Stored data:
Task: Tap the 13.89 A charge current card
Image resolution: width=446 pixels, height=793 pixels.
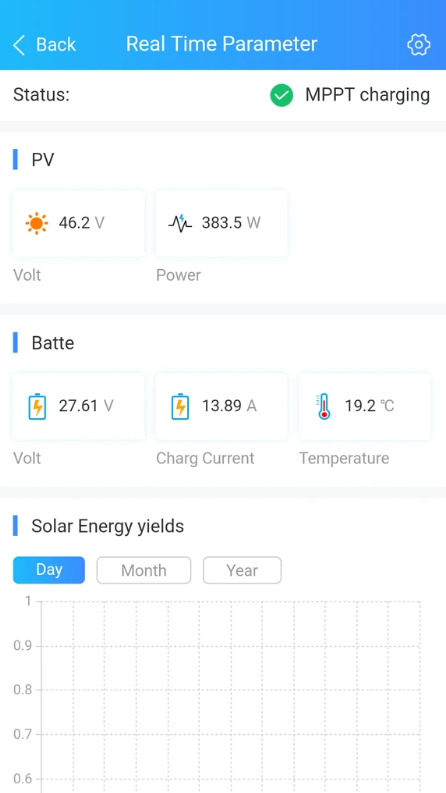Action: coord(221,407)
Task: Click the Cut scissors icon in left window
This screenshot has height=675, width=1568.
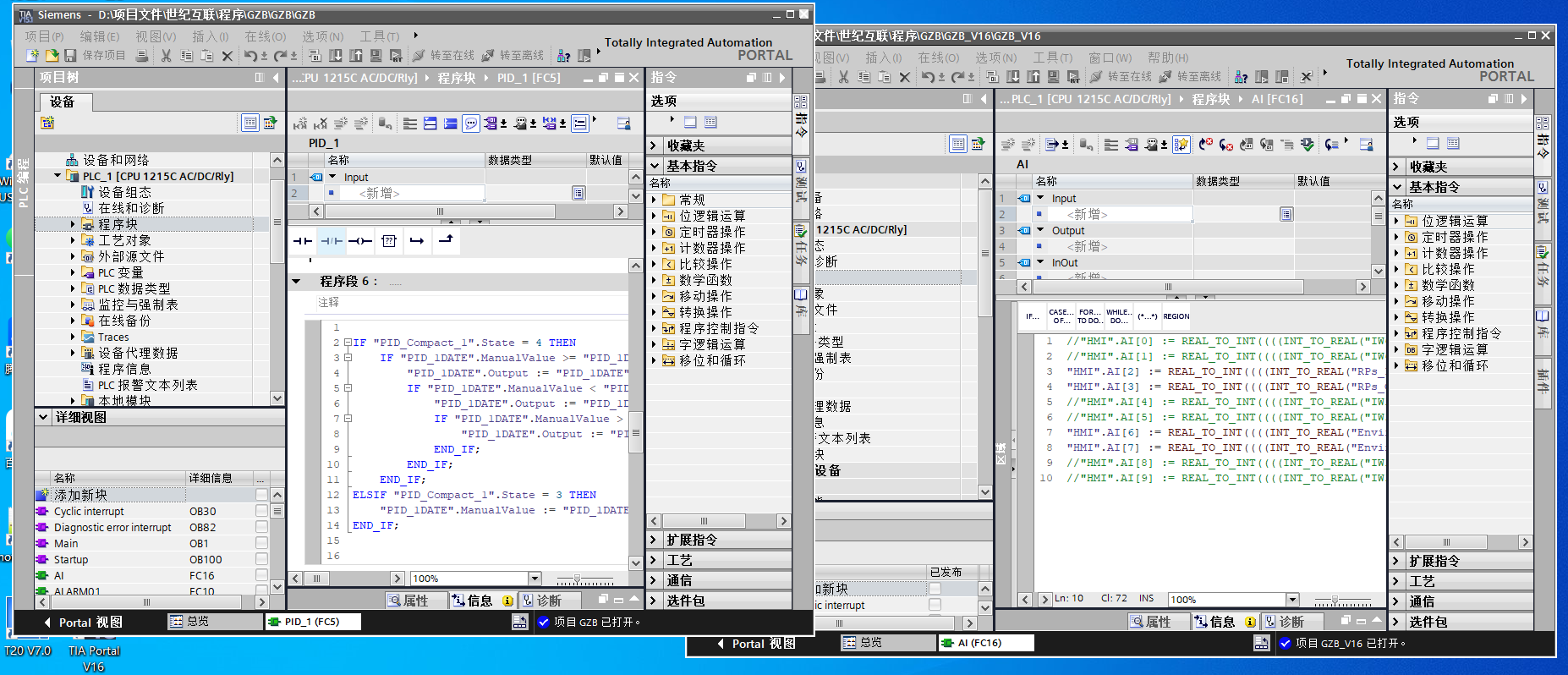Action: (x=166, y=56)
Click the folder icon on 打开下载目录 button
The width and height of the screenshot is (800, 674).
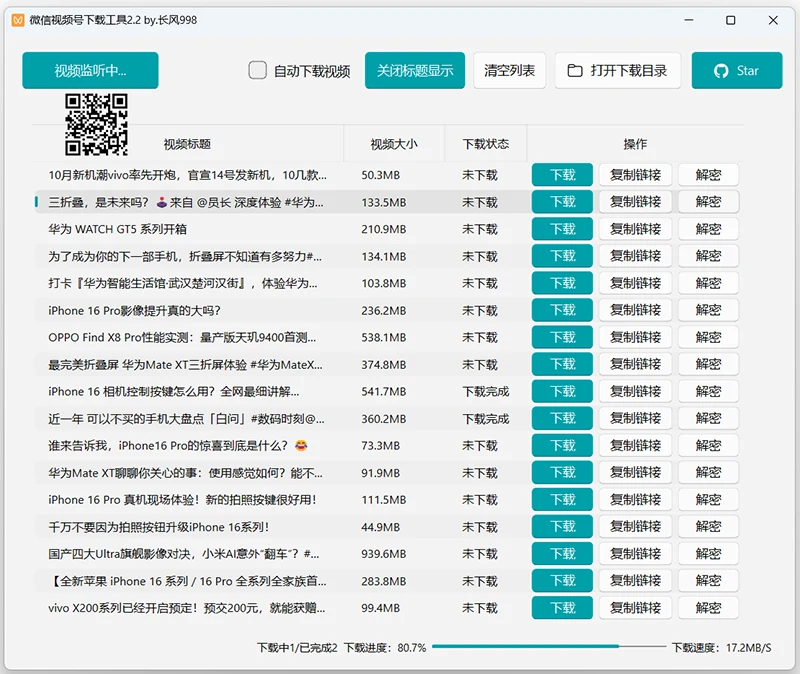(x=574, y=70)
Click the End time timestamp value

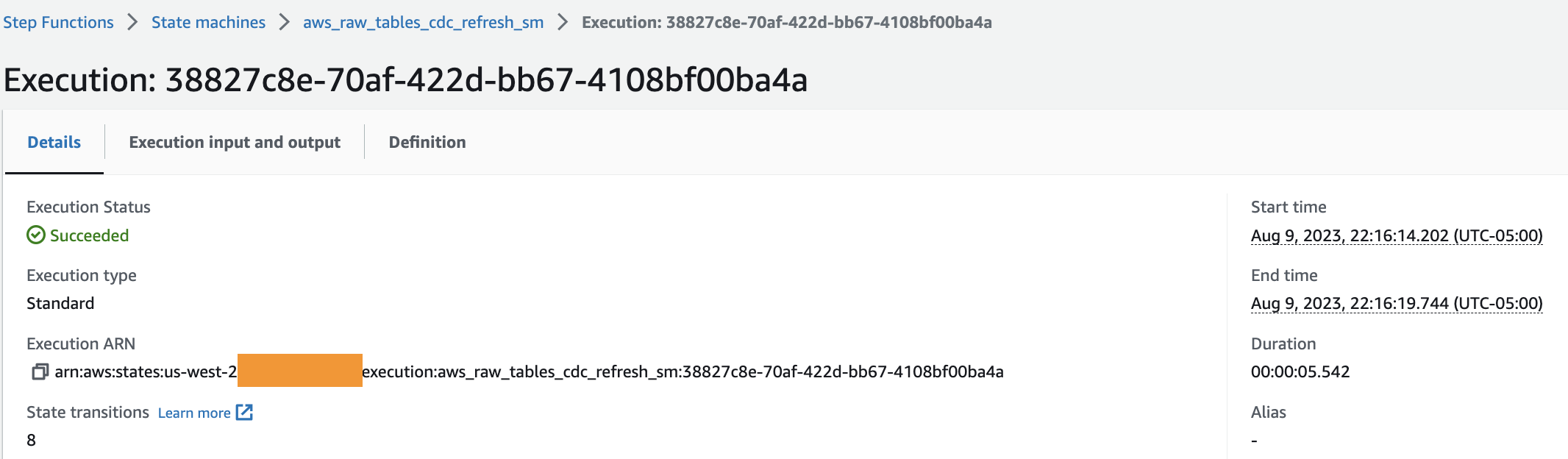[1397, 303]
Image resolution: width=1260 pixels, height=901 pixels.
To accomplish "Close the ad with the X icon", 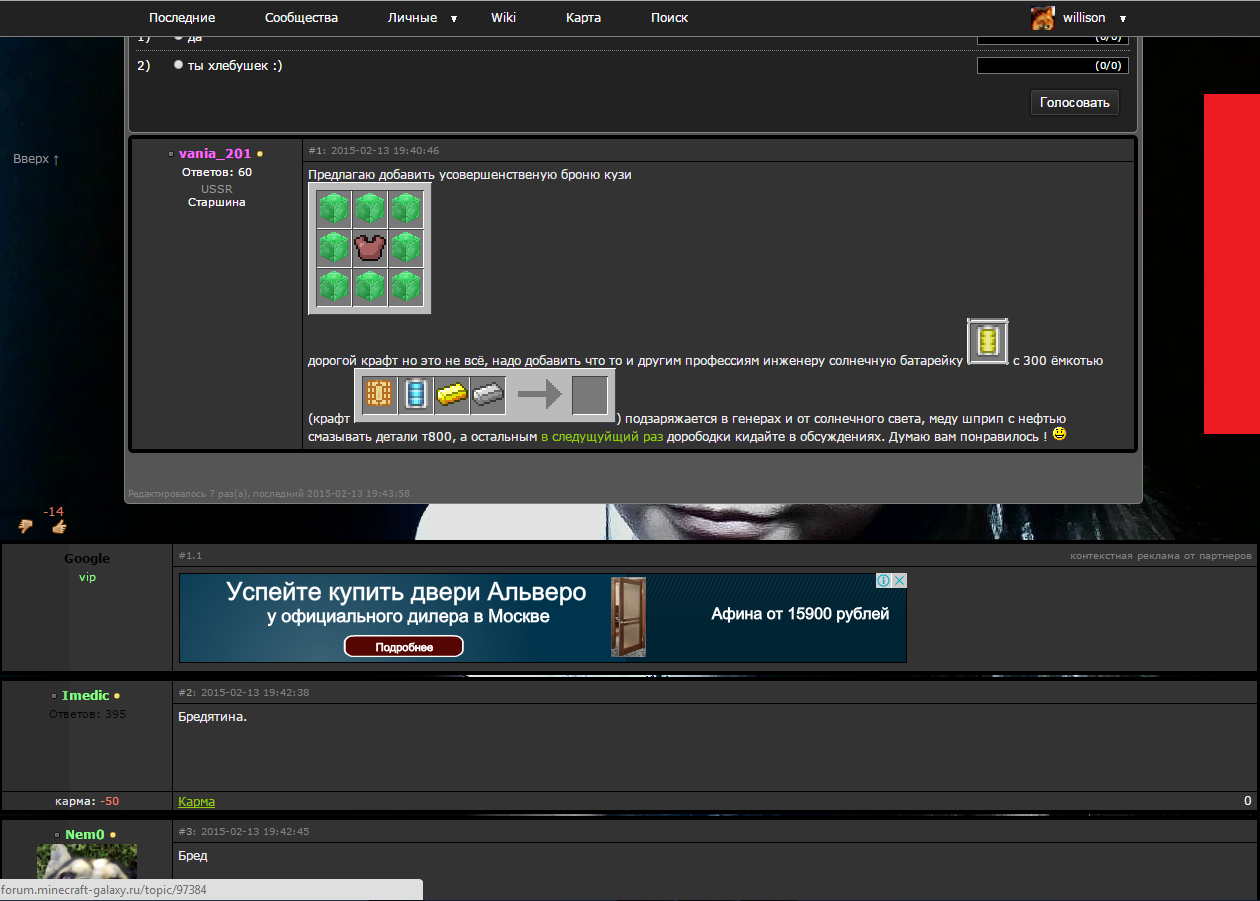I will pyautogui.click(x=899, y=581).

To do = All lines above that include the word "Task" must be copied into the answer.

Answer space =
Task: Tap the 13.89 A charge current card
Task: Click the Cut scissors icon in left window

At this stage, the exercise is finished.